A esta precariedad se suma una observación especialmente delicada en un contexto de emergencia: la comisaría no cuenta con un mapa gráfico ni georreferencial sobre medidas de protección a víctimas, un instrumento fundamental para atender con rapidez casos de amenaza, extorsión o violencia. En una provincia donde mujeres, transportistas, comerciantes y agricultores han sido blanco frecuente de bandas criminales, la ausencia de este recurso coloca a las víctimas en un estado de vulnerabilidad mayor.
El diagnóstico de la Contraloría también incluyó un recorrido por las instalaciones de la dependencia policial. Lo que encontraron refleja el deterioro progresivo de una infraestructura que no ha recibido mantenimiento adecuado: paredes con humedad, fisuras en techos, griferías inoperativas, desprendimiento de losetas y ambientes en malas condiciones. Las deficiencias no solo afectan la atención al ciudadano, sino que repercuten en la moral y desempeño del personal policial, que trabaja en un entorno precario mientras combate delitos de alto riesgo.
Los hallazgos fueron comunicados al jefe de la Región Policial La Libertad, general PNP Guillermo Llerena Portal, para que disponga medidas inmediatas. La preocupación es evidente: sin planificación, sin registros y sin condiciones adecuadas, la capacidad de respuesta policial queda debilitada justo cuando la criminalidad organizada ha extendido su influencia en Virú y distritos aledaños.
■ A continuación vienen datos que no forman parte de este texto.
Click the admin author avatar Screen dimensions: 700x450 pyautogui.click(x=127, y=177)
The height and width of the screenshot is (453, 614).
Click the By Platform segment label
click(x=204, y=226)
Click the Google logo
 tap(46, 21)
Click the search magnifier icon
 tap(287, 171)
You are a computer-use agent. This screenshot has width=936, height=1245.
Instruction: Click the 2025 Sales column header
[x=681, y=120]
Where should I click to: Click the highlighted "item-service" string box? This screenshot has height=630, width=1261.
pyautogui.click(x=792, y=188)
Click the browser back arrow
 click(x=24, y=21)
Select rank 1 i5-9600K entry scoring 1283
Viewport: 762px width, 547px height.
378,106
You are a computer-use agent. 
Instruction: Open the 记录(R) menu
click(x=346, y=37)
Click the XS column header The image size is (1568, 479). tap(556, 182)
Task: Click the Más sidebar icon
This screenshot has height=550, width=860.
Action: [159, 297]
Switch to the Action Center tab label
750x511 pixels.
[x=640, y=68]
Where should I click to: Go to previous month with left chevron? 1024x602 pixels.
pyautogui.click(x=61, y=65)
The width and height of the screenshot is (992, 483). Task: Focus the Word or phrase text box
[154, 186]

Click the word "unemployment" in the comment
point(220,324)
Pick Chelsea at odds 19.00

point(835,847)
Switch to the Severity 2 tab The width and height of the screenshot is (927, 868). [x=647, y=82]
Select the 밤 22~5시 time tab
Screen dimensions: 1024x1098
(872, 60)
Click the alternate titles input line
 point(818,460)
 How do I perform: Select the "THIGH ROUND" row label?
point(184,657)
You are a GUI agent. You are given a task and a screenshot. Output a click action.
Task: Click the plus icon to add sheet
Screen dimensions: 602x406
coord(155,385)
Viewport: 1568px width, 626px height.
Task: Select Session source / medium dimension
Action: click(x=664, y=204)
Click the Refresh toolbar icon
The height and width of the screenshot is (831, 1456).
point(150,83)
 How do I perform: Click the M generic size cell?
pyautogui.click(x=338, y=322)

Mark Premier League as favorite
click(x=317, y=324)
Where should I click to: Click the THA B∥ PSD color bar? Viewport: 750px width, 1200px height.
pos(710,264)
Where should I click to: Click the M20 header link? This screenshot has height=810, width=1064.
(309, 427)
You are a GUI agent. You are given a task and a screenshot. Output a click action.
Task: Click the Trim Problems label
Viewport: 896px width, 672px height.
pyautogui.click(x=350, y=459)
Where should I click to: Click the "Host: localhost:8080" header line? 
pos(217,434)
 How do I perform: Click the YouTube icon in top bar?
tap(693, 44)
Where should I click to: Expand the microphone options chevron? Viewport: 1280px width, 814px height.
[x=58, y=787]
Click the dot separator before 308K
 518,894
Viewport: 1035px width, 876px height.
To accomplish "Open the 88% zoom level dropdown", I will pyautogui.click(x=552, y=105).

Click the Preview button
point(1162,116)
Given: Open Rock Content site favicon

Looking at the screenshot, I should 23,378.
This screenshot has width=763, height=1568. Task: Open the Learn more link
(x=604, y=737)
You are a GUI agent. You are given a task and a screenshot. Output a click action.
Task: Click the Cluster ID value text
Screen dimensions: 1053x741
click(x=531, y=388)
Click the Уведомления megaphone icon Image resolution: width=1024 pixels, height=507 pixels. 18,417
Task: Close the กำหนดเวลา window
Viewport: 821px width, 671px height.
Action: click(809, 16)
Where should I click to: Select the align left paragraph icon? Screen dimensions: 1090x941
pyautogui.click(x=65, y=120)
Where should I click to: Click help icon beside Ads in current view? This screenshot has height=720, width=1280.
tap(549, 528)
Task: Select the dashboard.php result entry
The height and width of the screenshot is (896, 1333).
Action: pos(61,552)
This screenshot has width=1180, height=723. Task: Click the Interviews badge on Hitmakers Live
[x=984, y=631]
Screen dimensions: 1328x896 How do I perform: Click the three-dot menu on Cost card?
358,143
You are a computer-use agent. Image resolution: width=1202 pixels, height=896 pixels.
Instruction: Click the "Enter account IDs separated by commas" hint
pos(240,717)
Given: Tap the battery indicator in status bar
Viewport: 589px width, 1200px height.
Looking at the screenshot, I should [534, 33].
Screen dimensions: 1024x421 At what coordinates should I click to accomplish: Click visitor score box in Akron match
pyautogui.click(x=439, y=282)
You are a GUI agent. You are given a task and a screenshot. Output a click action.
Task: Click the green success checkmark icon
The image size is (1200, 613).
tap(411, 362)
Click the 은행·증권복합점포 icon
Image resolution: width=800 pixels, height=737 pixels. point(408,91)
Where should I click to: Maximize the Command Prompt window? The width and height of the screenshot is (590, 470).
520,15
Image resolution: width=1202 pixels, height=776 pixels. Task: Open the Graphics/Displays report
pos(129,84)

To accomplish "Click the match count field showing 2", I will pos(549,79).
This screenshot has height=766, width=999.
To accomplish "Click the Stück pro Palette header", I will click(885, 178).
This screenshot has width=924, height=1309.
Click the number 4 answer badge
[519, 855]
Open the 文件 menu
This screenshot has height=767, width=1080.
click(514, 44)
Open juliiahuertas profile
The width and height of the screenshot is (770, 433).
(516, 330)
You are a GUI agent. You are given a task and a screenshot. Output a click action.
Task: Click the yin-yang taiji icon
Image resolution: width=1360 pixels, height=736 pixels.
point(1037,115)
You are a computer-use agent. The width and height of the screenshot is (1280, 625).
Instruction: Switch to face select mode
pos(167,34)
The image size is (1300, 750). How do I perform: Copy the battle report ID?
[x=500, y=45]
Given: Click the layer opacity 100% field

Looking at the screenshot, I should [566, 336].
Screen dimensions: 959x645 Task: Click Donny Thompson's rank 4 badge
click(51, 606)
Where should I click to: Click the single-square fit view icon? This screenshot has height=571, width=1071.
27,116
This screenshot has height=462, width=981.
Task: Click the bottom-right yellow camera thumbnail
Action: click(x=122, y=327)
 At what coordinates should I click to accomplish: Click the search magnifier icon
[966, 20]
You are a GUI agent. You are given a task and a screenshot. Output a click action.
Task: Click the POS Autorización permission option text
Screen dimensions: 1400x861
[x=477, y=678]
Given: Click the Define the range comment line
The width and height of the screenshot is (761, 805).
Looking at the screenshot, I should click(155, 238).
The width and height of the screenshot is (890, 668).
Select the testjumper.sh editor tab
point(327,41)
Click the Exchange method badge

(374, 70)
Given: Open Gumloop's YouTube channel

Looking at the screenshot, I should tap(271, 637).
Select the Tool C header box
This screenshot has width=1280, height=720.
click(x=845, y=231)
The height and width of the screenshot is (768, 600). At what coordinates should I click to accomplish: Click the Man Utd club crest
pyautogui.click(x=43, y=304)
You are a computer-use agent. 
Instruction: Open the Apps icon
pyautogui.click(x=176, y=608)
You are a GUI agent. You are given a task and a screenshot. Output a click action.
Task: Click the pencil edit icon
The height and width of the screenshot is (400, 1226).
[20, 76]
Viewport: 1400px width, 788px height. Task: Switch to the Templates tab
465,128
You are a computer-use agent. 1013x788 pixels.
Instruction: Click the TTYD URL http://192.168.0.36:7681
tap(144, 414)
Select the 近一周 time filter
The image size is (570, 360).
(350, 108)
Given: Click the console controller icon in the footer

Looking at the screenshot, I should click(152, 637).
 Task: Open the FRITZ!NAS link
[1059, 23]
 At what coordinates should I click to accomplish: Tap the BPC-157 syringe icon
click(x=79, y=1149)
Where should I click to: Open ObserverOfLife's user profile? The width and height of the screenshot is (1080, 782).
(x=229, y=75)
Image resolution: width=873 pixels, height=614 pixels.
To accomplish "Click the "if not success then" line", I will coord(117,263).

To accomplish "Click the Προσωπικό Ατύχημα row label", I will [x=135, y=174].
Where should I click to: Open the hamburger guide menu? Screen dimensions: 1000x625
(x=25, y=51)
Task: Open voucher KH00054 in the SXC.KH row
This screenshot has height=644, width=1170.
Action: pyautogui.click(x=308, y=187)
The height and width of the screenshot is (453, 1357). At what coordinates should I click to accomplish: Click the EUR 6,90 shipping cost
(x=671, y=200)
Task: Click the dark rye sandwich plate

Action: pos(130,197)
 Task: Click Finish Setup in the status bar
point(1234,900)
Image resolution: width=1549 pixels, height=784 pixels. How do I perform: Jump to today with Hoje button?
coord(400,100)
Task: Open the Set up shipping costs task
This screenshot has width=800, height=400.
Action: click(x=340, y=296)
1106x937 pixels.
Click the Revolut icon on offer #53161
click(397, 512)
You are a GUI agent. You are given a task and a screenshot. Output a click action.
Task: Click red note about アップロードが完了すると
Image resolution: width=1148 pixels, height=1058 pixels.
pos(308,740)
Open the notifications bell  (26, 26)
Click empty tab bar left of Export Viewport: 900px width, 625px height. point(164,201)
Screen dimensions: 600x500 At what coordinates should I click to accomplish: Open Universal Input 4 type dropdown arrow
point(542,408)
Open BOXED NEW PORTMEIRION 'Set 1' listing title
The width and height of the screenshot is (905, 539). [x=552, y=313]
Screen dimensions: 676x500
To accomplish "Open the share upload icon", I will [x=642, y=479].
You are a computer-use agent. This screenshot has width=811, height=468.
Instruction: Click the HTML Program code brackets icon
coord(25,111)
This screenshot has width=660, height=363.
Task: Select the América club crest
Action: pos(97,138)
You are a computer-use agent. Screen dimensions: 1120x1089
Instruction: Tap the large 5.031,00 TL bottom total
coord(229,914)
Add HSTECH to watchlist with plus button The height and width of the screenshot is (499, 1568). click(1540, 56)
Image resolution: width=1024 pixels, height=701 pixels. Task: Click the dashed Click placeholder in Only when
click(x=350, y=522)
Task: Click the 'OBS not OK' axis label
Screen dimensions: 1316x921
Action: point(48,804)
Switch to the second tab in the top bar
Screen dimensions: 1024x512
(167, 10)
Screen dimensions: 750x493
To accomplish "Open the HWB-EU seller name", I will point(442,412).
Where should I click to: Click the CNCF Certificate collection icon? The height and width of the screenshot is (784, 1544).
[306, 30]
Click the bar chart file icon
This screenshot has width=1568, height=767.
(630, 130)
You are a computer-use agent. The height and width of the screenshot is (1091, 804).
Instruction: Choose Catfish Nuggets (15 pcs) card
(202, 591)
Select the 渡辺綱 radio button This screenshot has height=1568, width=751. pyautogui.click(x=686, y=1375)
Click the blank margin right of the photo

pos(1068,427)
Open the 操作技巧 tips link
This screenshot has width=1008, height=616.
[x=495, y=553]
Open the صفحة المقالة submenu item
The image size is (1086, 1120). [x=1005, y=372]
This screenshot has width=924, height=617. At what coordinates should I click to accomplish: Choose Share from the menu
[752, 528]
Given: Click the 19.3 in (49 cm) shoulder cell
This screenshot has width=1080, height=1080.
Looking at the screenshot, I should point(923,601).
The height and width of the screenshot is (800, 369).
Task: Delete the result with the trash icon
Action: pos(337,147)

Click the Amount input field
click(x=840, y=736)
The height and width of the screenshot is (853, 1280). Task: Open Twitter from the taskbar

Mientras el estado de emergencia avanza, el informe de la Contraloría deja al descubierto un vacío estructural. La pregunta ahora es si la Policía corregirá a tiempo estas falencias o si Virú seguirá enfrentando a la delincuencia con una comisaría sin plan, sin datos y sin soporte logístico, en uno de los momentos más críticos de seguridad ciudadana en la región.